- **What the exercise asks**
Return exactly the lines of the data below, from the one that contains "Given: Click the" through the final line, and leave out every picture.

☆ ☆ ☆ ☆ ☆ ☆ ☆

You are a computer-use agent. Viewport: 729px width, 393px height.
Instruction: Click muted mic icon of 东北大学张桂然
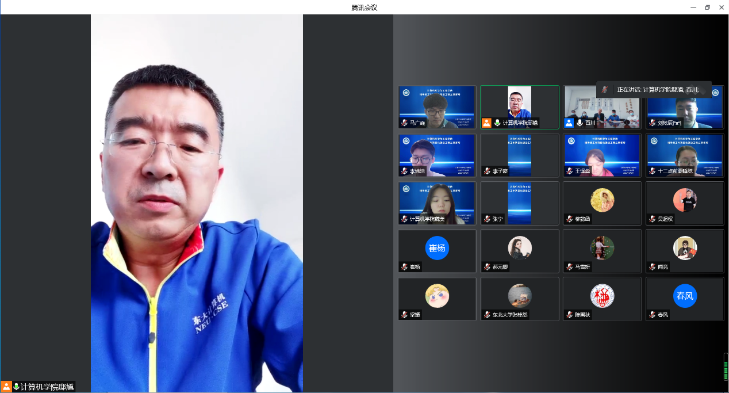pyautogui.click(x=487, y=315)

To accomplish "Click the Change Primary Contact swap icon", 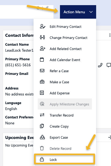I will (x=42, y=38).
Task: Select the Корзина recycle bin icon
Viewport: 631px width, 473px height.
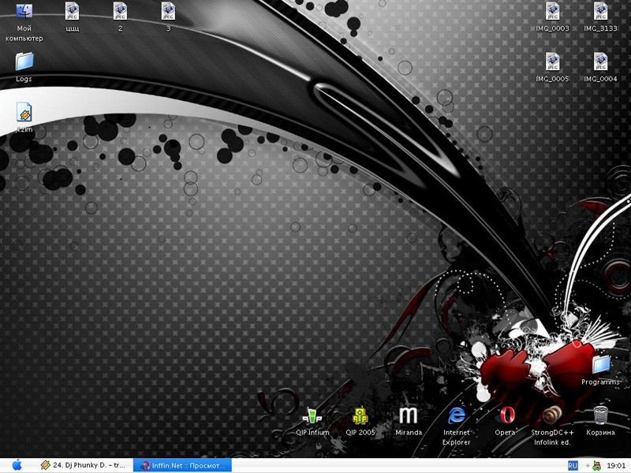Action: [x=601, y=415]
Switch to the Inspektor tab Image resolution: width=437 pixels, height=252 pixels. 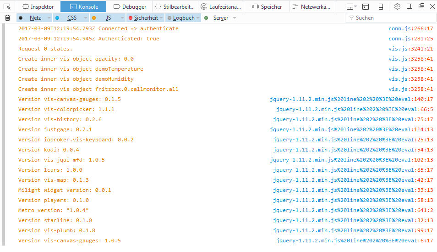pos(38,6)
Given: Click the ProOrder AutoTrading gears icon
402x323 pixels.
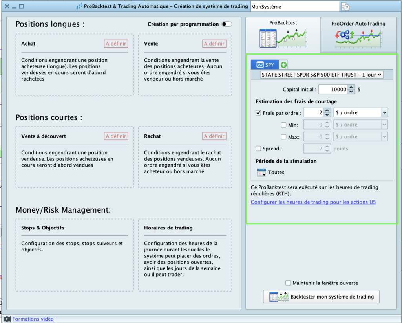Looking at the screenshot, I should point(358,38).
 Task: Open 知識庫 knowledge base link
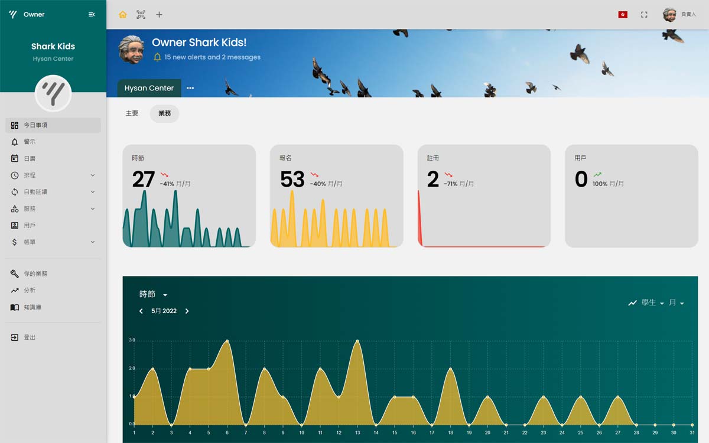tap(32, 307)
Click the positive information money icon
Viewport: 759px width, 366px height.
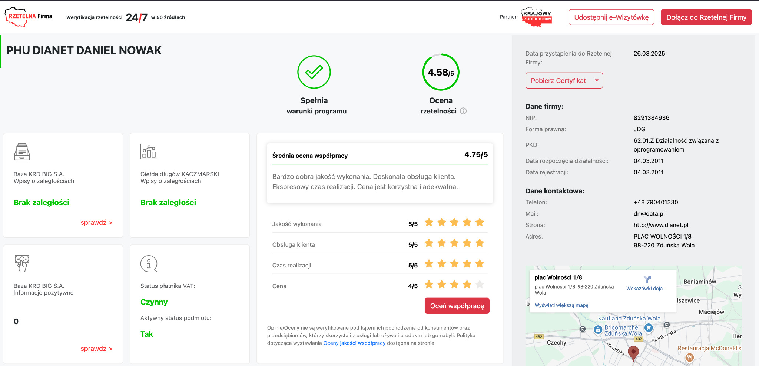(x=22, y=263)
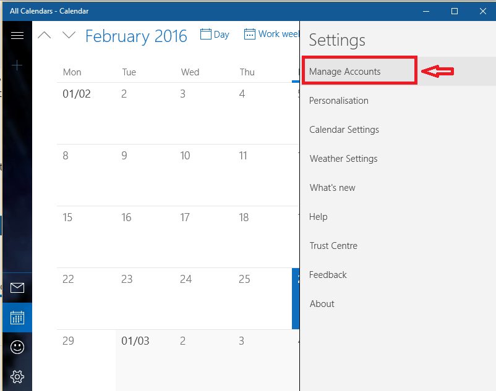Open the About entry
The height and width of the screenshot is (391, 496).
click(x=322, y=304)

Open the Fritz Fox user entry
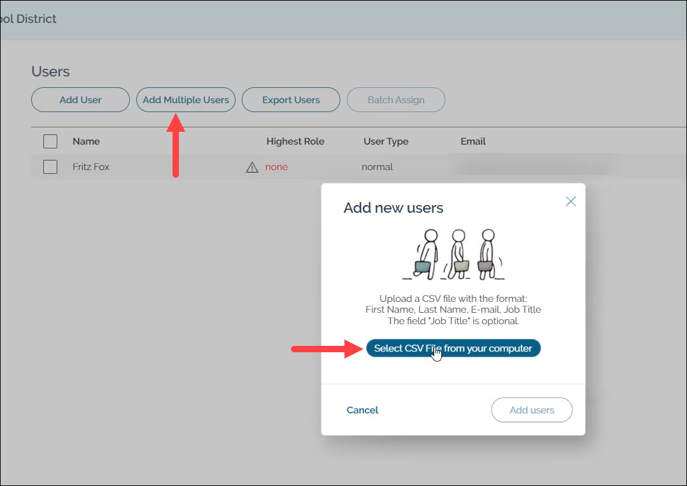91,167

☆ ☆ ☆ ☆ ☆ ☆ ☆

- **Exercise response**
Given: Click the ProOrder AutoTrading gears icon
402x323 pixels.
Looking at the screenshot, I should point(358,38).
 Task: Open 知識庫 knowledge base link
tap(32, 307)
Click the positive information money icon
Viewport: 759px width, 366px height.
(x=22, y=263)
Open the About entry
The height and width of the screenshot is (391, 496).
click(x=322, y=304)

Open the Fritz Fox user entry
91,167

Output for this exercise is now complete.